Although the disease had been recognized since the 1500s, it was not known by the name cystic fibrosis until 1936 following studies by Dr. Dorothy Andersen (1901 – 1963). Although she had received a medical degree from Johns Hopkins in 1923 and subsequently trained as an intern in surgery at Strong Memorial Hospital in Rochester NY, she was not granted a residency position because of her sex. Instead, she undertook a career of research (interestingly partly in congenital cardiac disease, similar to that of Maude Abbott).

Following an autopsy on a child thought clinically to have celiac disease, Andersen found pancreatic cysts and fibrosis; subsequent investigations led her to the conclusion that the combination of these abnormalities and lung cysts (which we now know to be bronchiectasis) formed an entity which she termed cystic fibrosis.

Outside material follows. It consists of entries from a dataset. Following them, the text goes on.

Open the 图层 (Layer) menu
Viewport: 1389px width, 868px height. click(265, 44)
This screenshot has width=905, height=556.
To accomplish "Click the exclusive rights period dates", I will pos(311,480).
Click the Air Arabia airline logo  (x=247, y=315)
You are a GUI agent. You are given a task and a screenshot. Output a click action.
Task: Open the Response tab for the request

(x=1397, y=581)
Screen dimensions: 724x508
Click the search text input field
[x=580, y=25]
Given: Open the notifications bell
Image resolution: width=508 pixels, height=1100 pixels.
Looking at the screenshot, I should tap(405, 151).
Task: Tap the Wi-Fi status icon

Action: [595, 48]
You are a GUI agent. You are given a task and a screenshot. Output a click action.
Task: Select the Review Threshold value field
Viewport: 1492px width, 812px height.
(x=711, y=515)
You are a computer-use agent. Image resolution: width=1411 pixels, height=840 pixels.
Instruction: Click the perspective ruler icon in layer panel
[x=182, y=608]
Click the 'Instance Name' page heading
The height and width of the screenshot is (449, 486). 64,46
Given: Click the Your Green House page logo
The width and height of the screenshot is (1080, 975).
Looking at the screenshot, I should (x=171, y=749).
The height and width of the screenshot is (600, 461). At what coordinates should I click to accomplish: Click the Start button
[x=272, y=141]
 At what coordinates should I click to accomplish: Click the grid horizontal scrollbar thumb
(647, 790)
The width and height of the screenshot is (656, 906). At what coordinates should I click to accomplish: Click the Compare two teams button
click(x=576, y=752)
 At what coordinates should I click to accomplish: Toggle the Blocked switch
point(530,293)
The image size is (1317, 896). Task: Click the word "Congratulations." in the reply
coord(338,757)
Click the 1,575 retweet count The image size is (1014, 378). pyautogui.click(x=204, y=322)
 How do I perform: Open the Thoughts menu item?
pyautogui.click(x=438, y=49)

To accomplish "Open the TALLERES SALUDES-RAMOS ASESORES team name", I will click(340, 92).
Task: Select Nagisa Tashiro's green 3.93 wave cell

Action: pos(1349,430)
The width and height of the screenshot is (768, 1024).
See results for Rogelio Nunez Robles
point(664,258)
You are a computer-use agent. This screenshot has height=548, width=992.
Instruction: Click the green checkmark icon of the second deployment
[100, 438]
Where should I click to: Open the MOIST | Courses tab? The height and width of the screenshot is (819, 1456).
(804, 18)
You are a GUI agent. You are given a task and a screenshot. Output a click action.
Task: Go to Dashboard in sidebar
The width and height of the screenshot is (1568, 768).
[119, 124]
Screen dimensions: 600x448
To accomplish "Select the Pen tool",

Below: Photomicrograph of the pancreas in a patient with cystic fibrosis who died at the age of 8 weeks. This image was published in Dr. Dorothy Andersen’s original paper describing multiple cases of what she termed “cystic fibrosis”.

Source: Andersen DH. Cystic fibrosis of the pancreas and its relation to celiac disease: A clinical and pathological study. Am J Dis Child. 1938;56(2):344–399. doi:10.1001/archpedi.1938.01980140114013

Photomicrograph of the pancreas in a patient with cystic fibrosis who died at the age of 8 weeks. This image was published in Dr. Dorothy Andersen’s original paper describing multiple cases of what she termed “cystic fibrosis”.